- _Task 1_:
Name every dancer whom the review of the Lady Macbeth dance piece identifies as a performer in the show.
- _Task 2_:
Extend the review of the Lady Macbeth dance piece with a passage that picks up after its final sentence.

- _Excerpted passage_:
The scene is set by three alike dressing rooms at the back of the stage. At the beginning of the show, the three dancers – Thomas J Baylis, Jacob Casselden and Jack Webb – put on make-up and brush their hair. Before each dance, each phase exploring Lady’s Macbeth’s journey, the three performers return to clothe themselves anew, or to retrieve a new prop or piece of symbolism. This charged the piece with ritualism which never faltered, so when the vulnerable madness of Lady Macbeth is later played out, her tragedy is fully realised in a way which it cannot be with just the stage direction ‘A cry of women within’ and the Seyton’s words, ‘The queen, my lord, is dead.’ It also highlighted her need as a character to perform, to disguise thought with contrary, public action, ‘lest occasion call us’: for her husband, for the court, and for her own, dwindling sanity. Janis Hart’s design is smouldering. Blood red skirts and sweeping black capes engulfed the stage and accentuated every moment of drama. One dancer smears their bloodied hands on the others’ unspoiled nightgowns. Lady Macbeth is gradually shut out by her husband, as ally and accomplice. Though her deed is murderous, such actions felt like a reclamation of her autonomy by demonstrating her profound isolation.

- _Given records_:
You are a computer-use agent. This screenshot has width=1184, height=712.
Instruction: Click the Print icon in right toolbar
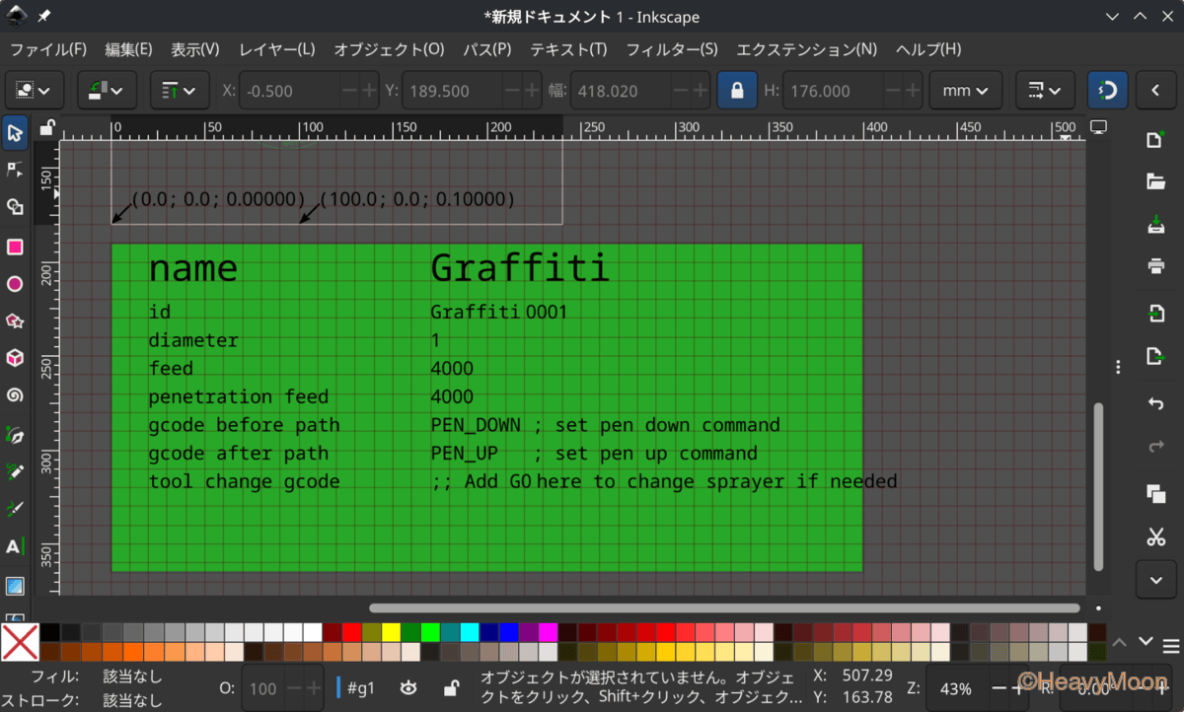pyautogui.click(x=1155, y=265)
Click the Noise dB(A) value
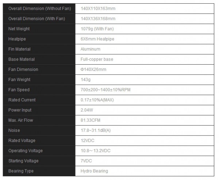This screenshot has width=219, height=180. (x=96, y=130)
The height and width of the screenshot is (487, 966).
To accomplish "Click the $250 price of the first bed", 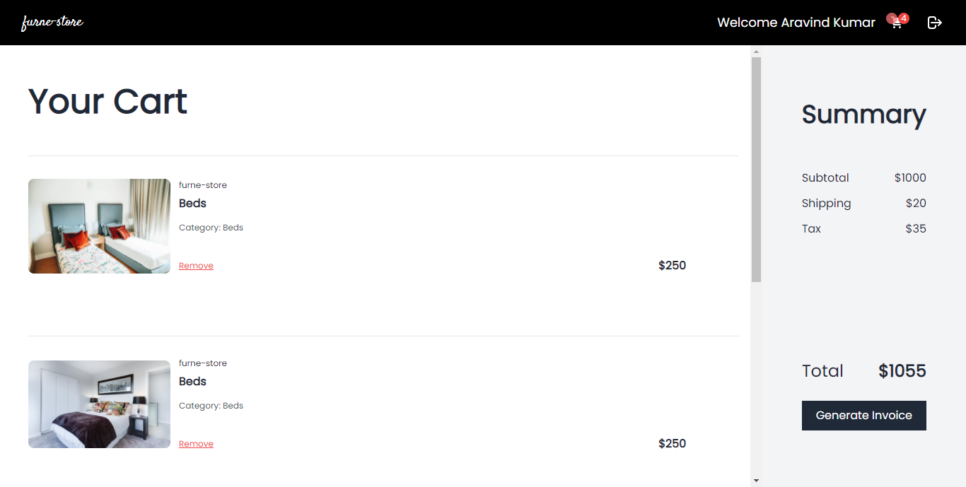I will click(x=672, y=265).
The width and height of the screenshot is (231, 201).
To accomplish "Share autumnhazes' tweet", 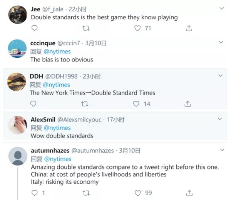I will 189,193.
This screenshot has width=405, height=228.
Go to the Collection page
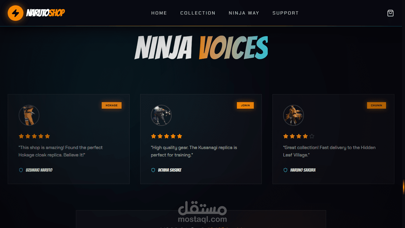point(198,13)
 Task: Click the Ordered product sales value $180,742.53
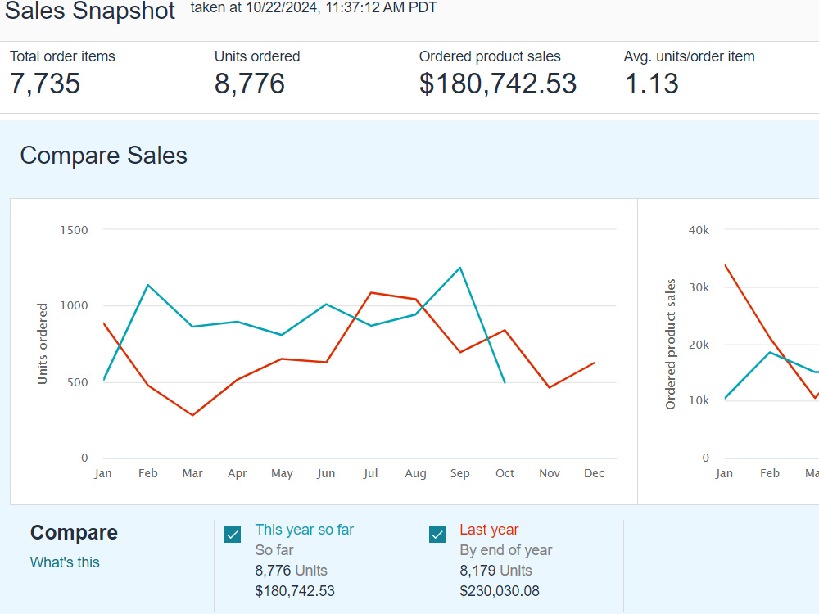click(498, 84)
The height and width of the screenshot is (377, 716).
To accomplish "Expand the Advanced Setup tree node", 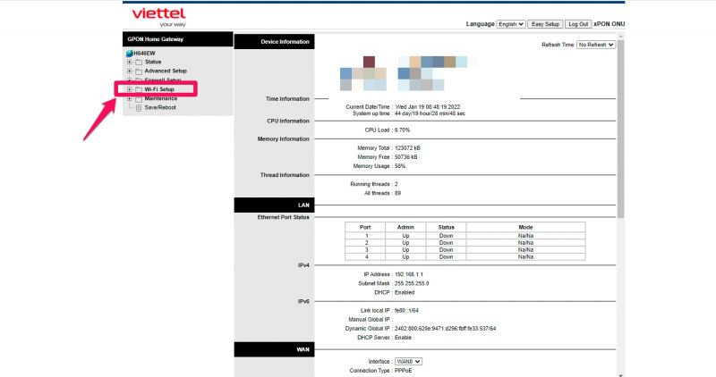I will [129, 71].
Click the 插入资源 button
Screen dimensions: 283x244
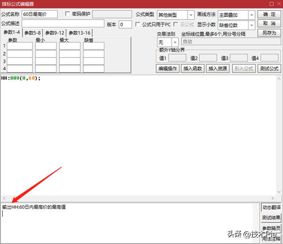point(218,69)
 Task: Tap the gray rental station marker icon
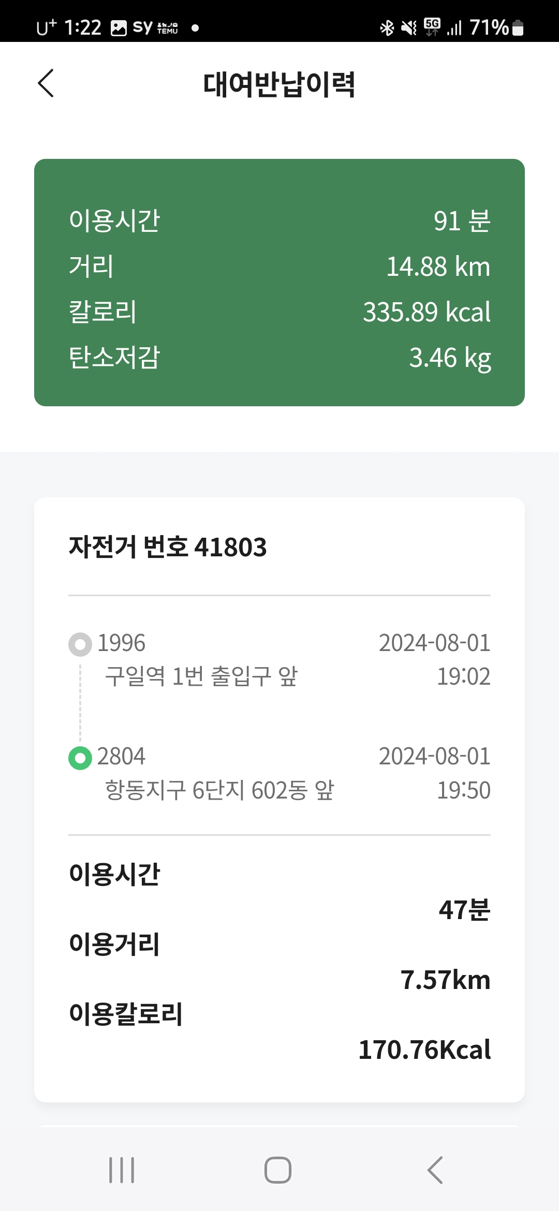pyautogui.click(x=80, y=644)
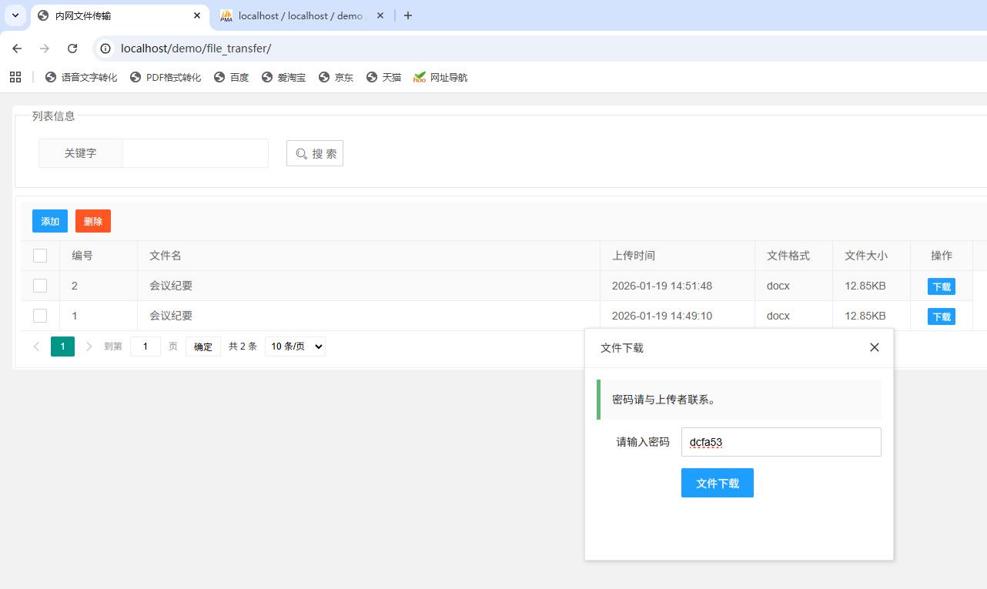987x589 pixels.
Task: Check the checkbox for file 编号 1
Action: tap(40, 316)
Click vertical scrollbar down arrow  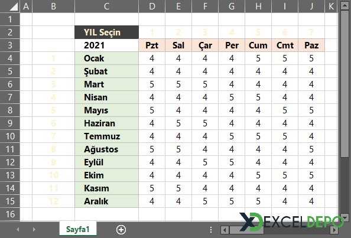[x=345, y=217]
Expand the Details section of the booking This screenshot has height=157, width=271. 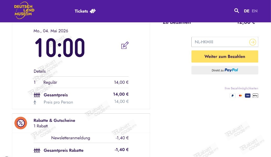click(x=40, y=71)

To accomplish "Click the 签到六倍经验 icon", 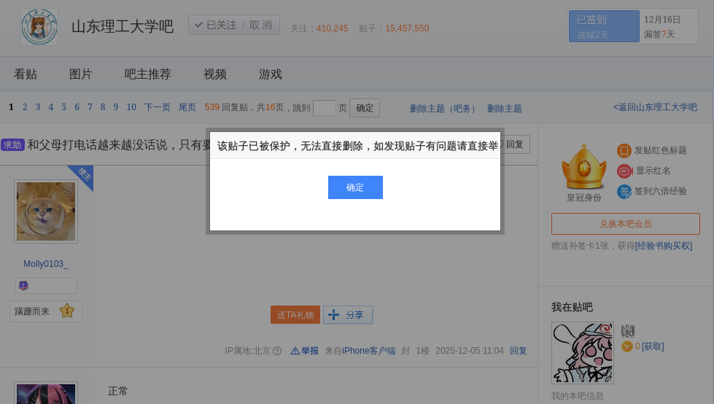I will (624, 191).
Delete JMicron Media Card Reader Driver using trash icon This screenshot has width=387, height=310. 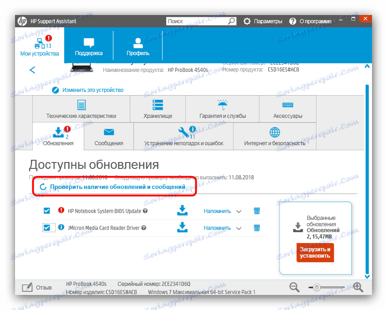click(x=257, y=228)
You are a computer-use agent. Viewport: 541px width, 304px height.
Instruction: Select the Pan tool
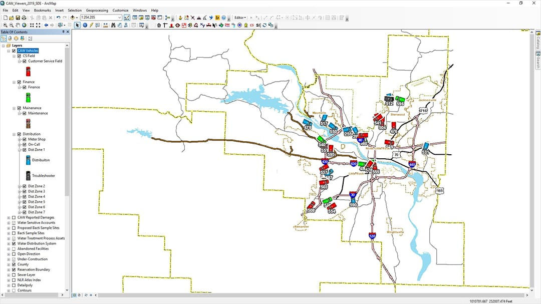point(17,25)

- _Exercise output 1_:
Thomas J Baylis
Jacob Casselden
Jack Webb

- _Exercise output 2_:
Choreographed in collaboration with the cast, Lady Macbeth: Unsex Me Here preserves Shakespeare’s tongue through incorporating British Sign Language into its dance and physical theatre. Considerate of audience members who are unable to appreciate the sonic elements of the production, and who otherwise miss out on the sound of Shakespeare’s verse, can experience it differently, holistically, brought to life in movements which spell meaning. Long, poised lines intersperse with frantic, knotting fingers and skittish feet and a silent, screaming mouth. Sometimes running, sometimes pacing; moving in a breath between slow, methodical sequences and frantic, jerky movements, everything is paced with suspense and refinement. Instances of repetition and canon further conveyed the tumult of a tortured mind. As well as dancing together, each performer had their own imaginative solo, filtering the production with careful light and shade. The most transfixing passages were the sleepwalking and burial. Lady Macbeth has no funeral, but in this retelling, the dancers lay each other’s bodies to rest. Turbulent and tautly danced to stirring and disturbing effect, the result is entirely beautiful.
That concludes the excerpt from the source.